Copy each line of the data beneath in which the word "Lourdes" appears.

Records contained in a dataset
┌──

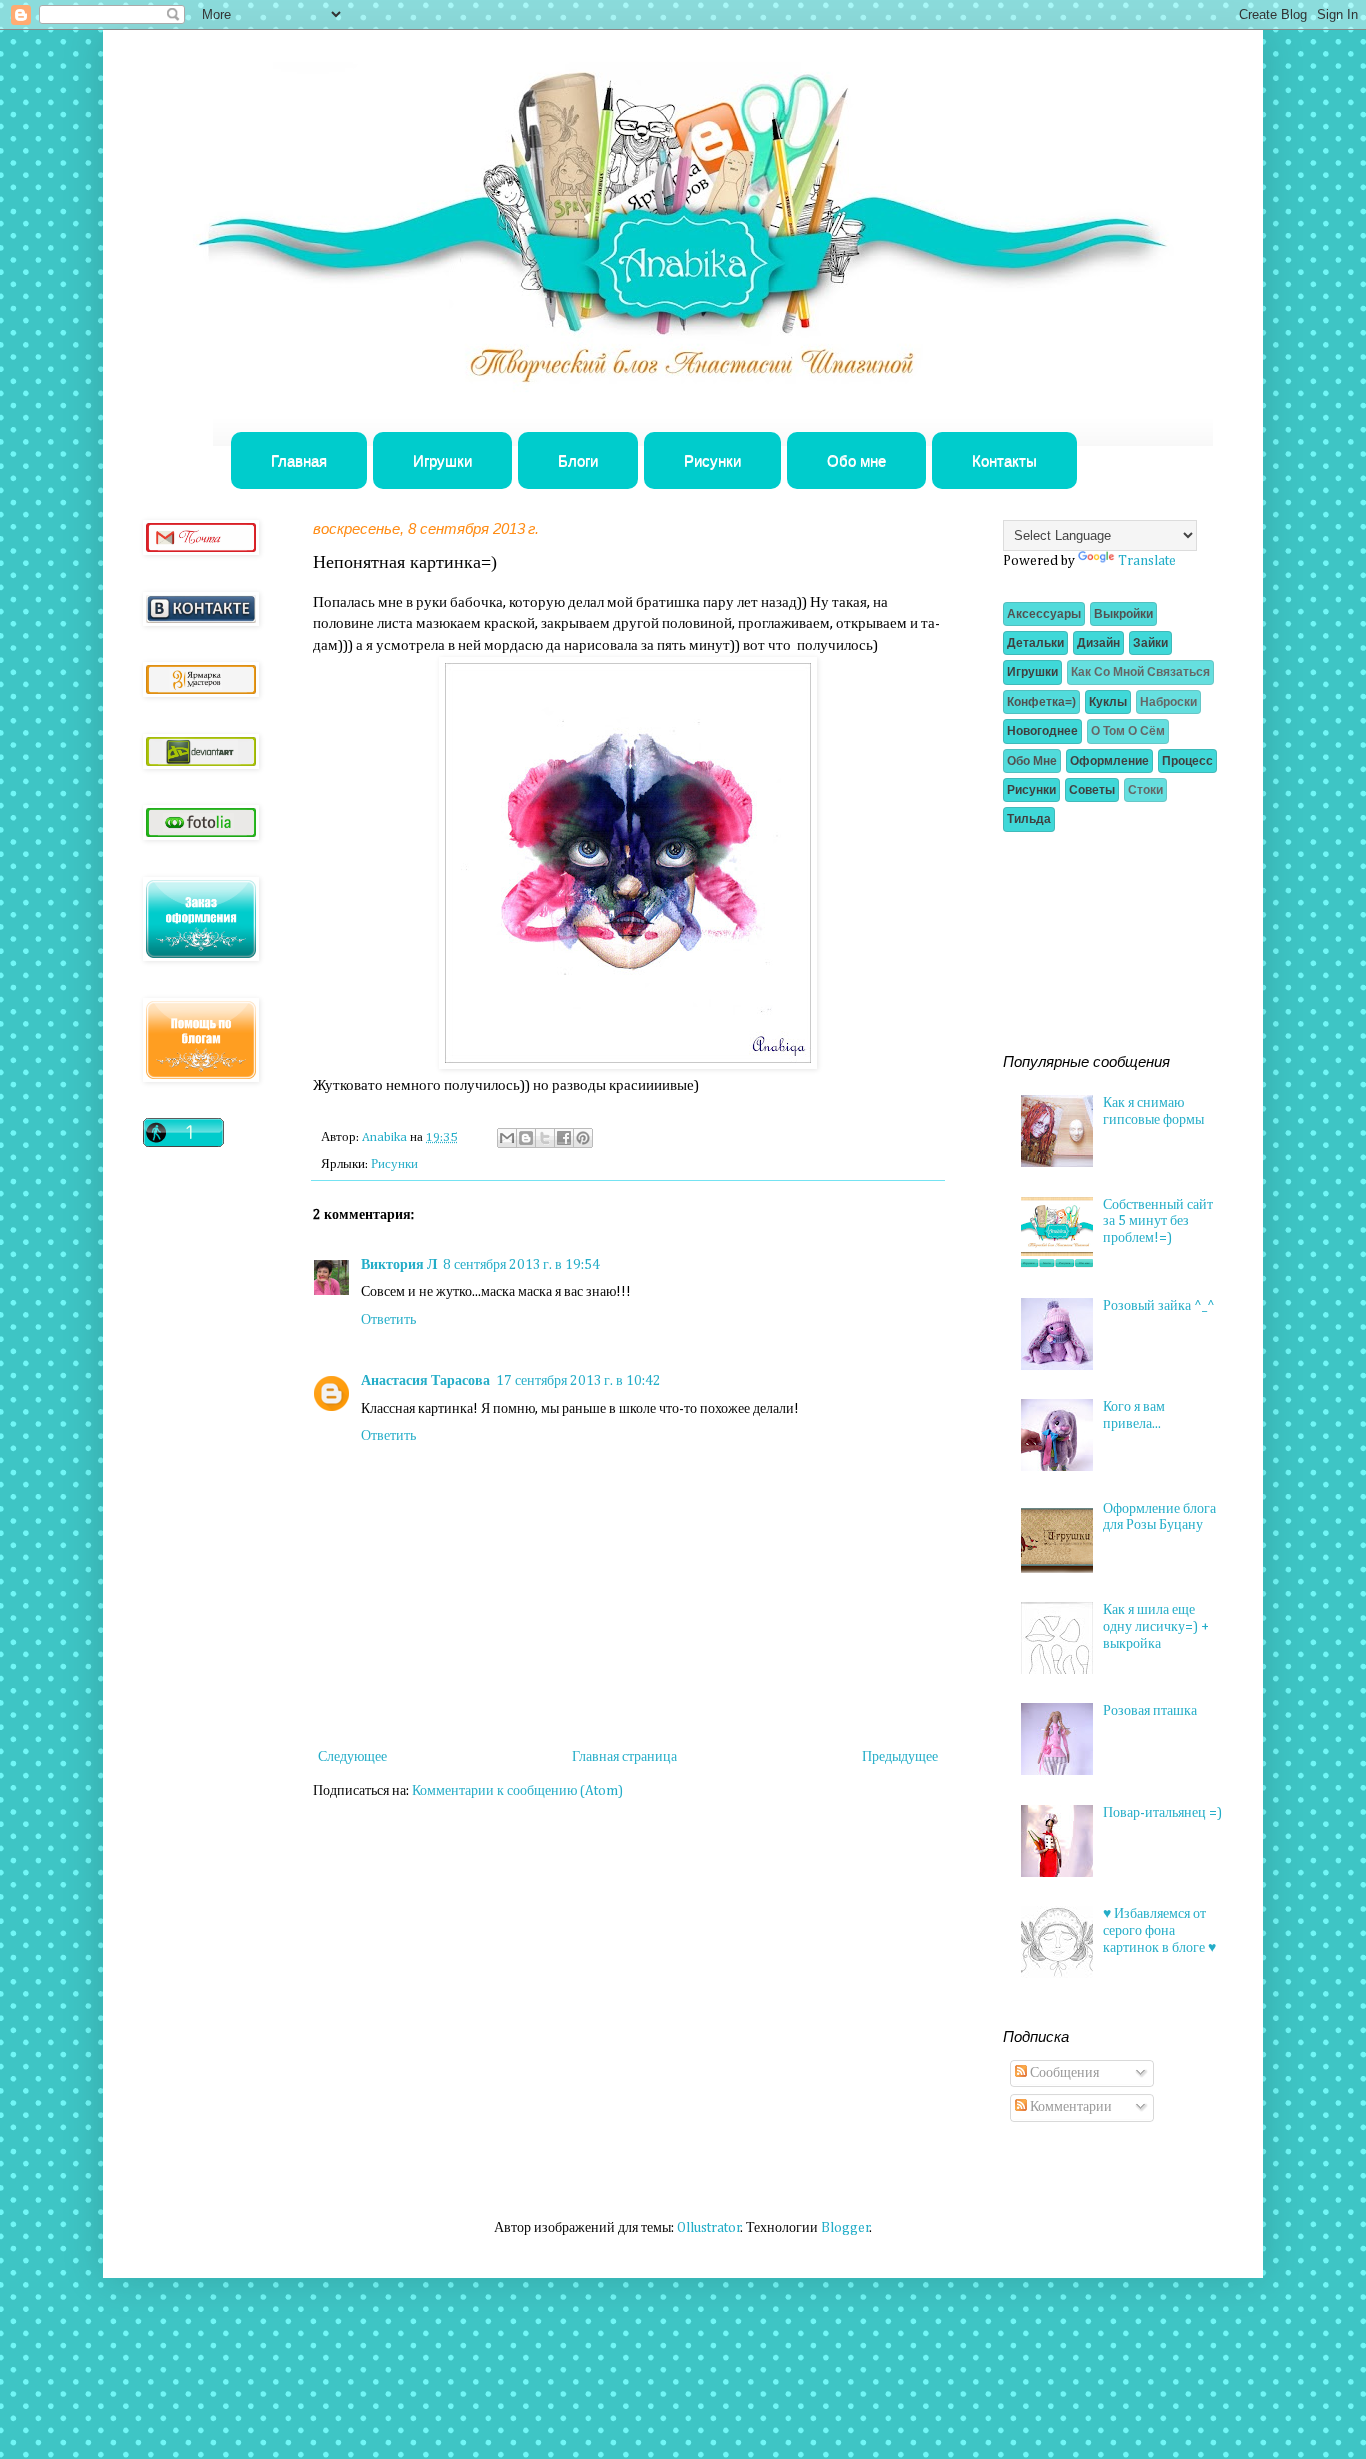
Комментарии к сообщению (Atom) (517, 1791)
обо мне (1032, 761)
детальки (1035, 643)
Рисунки (712, 460)
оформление (1109, 761)
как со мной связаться (1140, 672)
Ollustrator (709, 2228)
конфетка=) (1041, 702)
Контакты (1004, 460)
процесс (1187, 761)
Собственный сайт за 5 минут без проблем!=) (1158, 1222)
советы (1092, 790)
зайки (1150, 643)
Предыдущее (900, 1757)
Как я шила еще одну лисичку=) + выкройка (1156, 1627)
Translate (1147, 561)
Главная (299, 460)
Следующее (352, 1757)
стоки (1145, 790)
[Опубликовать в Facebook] (564, 1138)
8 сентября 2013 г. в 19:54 (521, 1265)
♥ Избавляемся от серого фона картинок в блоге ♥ (1159, 1931)
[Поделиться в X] (545, 1138)
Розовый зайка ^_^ (1159, 1306)
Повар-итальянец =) (1162, 1813)
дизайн (1098, 643)
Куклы (1108, 702)
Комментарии (1069, 2107)
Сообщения (1063, 2073)
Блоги (578, 460)
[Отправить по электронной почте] (507, 1138)
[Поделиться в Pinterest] (583, 1138)
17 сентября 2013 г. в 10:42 (578, 1381)
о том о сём (1128, 731)
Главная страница (624, 1757)
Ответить (388, 1320)
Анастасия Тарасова (425, 1381)
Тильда (1029, 819)
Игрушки (442, 460)
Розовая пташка (1150, 1711)
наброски (1168, 702)
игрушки (1032, 672)
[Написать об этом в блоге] (526, 1138)
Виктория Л (399, 1265)
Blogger (845, 2228)
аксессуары (1044, 614)
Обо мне (856, 460)
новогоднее (1042, 731)
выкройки (1123, 614)
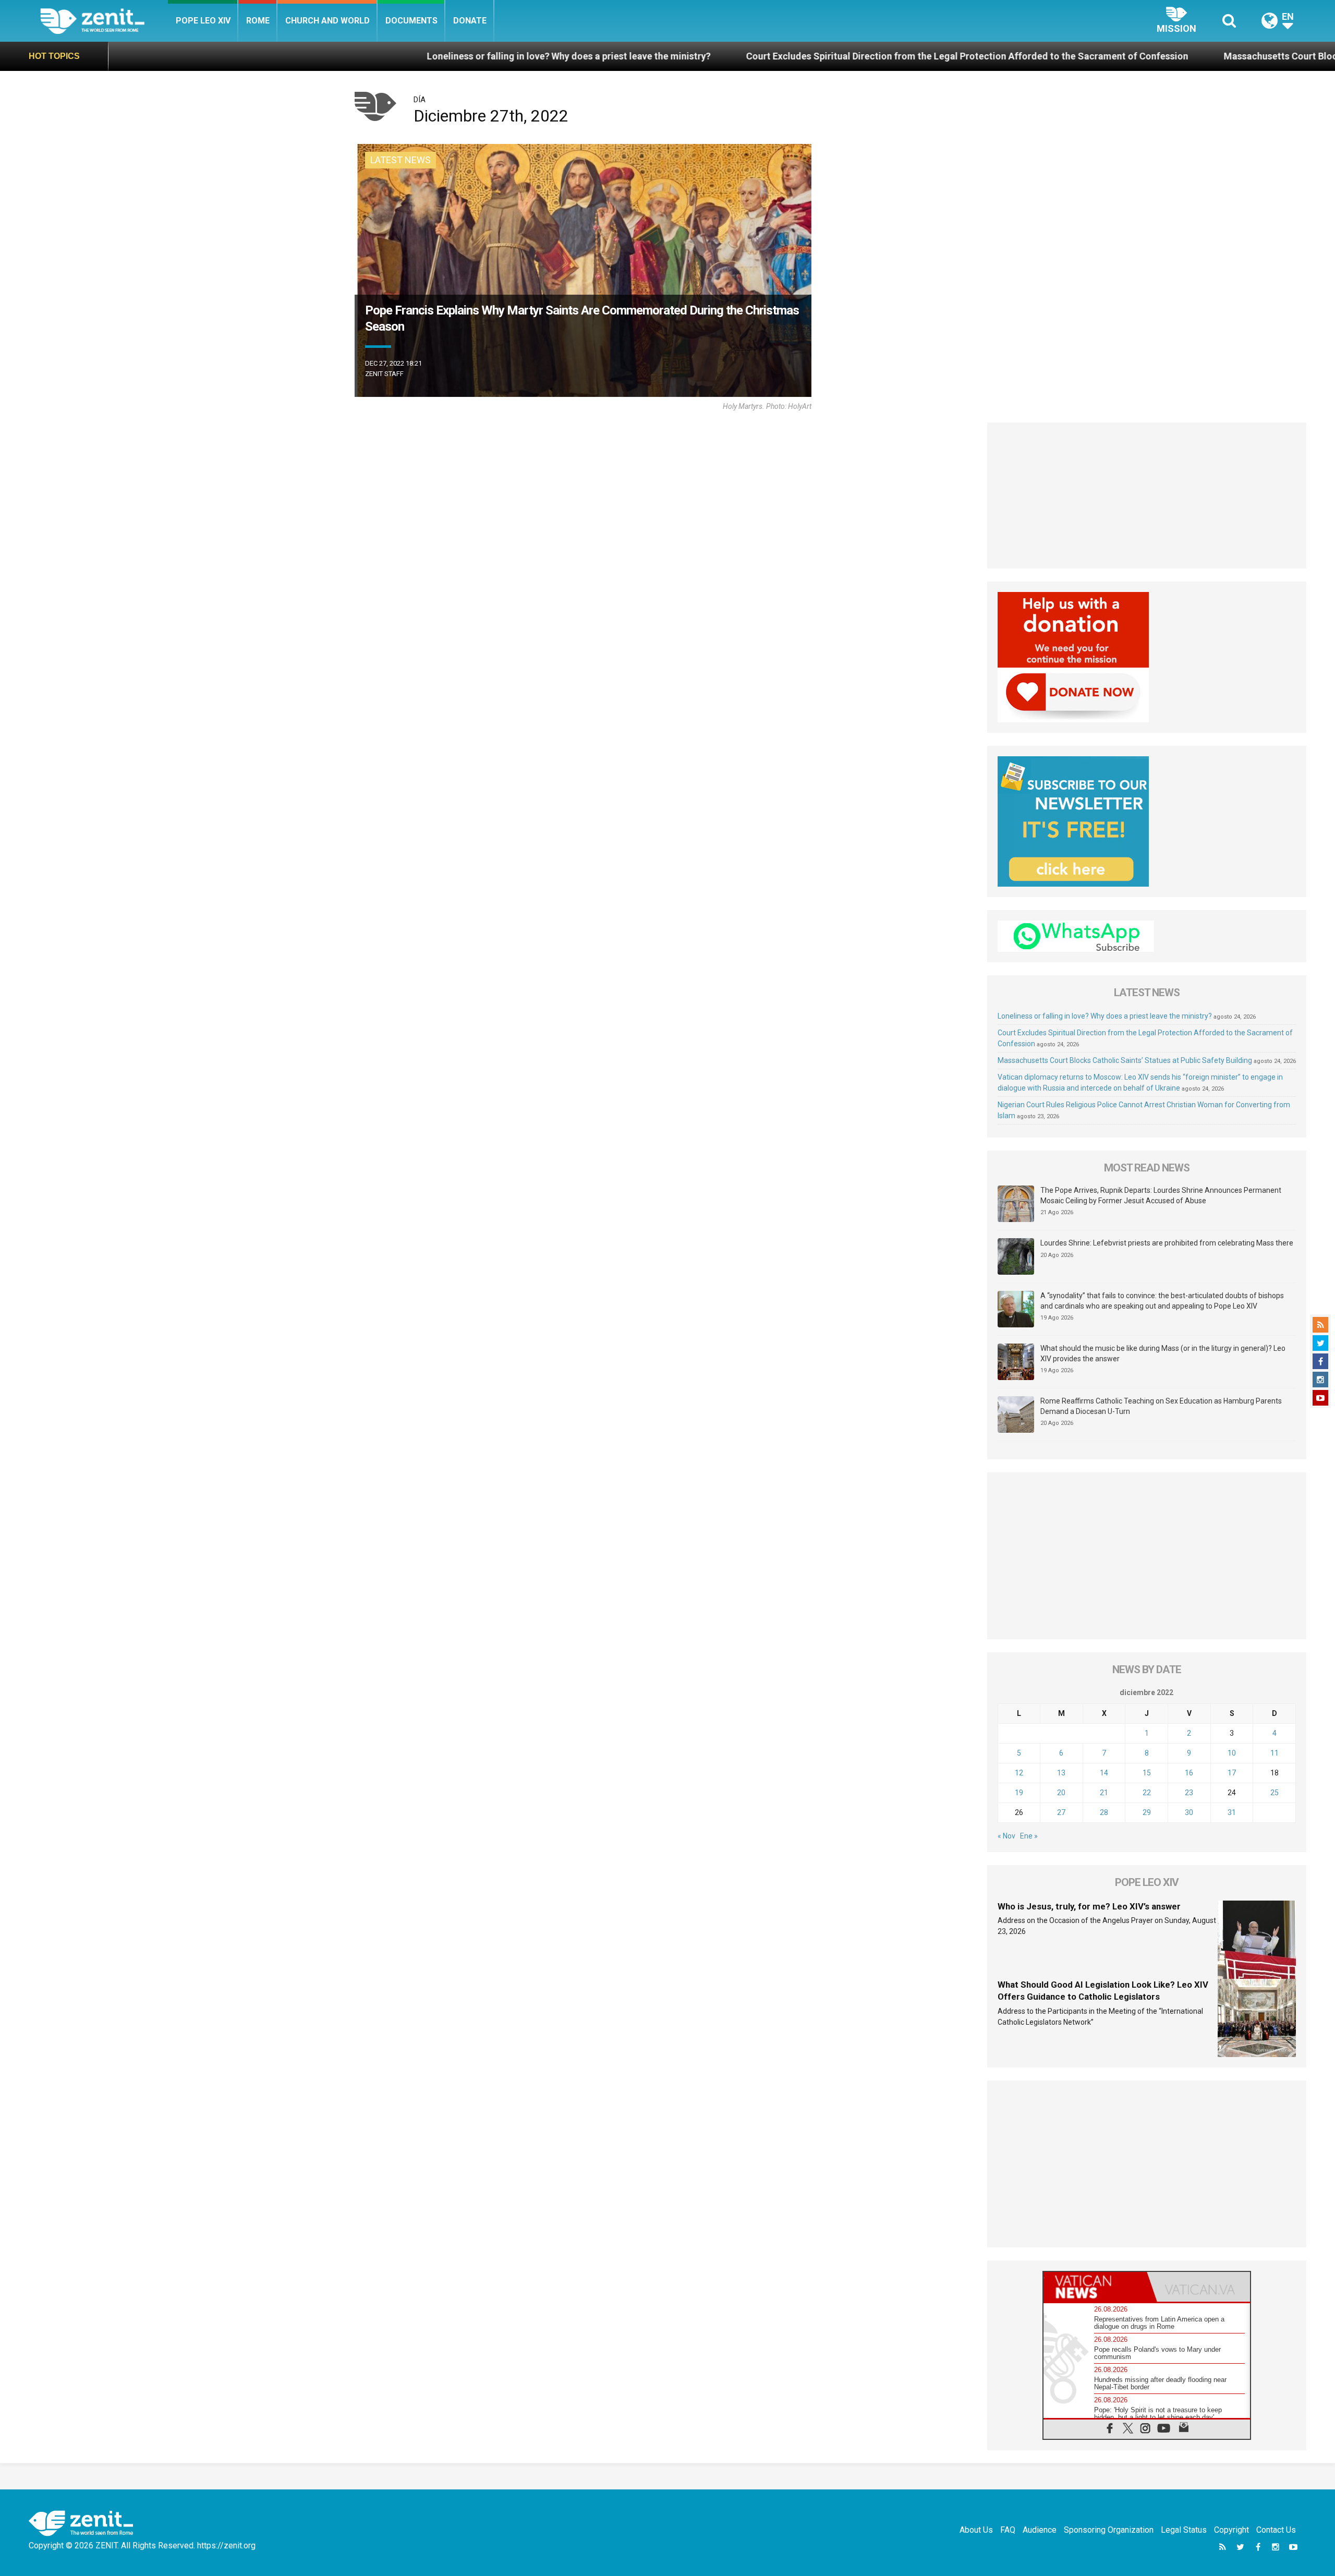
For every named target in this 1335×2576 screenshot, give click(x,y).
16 (1189, 1773)
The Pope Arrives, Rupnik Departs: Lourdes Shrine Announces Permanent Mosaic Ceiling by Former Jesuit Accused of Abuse (1160, 1195)
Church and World (327, 21)
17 (1232, 1773)
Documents (411, 21)
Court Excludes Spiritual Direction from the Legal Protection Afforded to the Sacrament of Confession (723, 56)
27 (1061, 1812)
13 (1061, 1773)
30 (1189, 1812)
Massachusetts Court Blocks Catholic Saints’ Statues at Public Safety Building (1148, 56)
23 (1189, 1792)
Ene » (1029, 1836)
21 (1104, 1792)
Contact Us (1276, 2530)
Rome (258, 21)
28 (1104, 1812)
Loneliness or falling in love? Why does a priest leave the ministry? (324, 56)
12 (1019, 1773)
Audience (1040, 2530)
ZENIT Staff (384, 374)
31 (1232, 1812)
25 (1274, 1792)
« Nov (1006, 1836)
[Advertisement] (1147, 495)
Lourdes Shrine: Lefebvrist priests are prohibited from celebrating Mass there (1166, 1243)
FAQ (1007, 2530)
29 (1147, 1812)
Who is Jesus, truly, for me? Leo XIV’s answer (1089, 1906)
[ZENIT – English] (104, 20)
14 (1104, 1773)
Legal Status (1184, 2530)
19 (1019, 1792)
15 (1147, 1773)
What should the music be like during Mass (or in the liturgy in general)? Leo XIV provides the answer (1162, 1353)
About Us (976, 2530)
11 (1274, 1753)
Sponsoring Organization (1109, 2530)
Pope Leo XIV (203, 21)
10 (1232, 1753)
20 (1061, 1792)
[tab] (1095, 2287)
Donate (470, 21)
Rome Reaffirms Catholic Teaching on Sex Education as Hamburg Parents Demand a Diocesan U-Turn (1161, 1406)
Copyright (1231, 2530)
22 (1147, 1792)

└──

» Response area:
The Pope Arrives, Rupnik Departs: Lourdes Shrine Announces Permanent Mosaic Ceiling by Former Jesuit Accused of Abuse (1160, 1195)
Lourdes Shrine: Lefebvrist priests are prohibited from celebrating Mass there (1166, 1243)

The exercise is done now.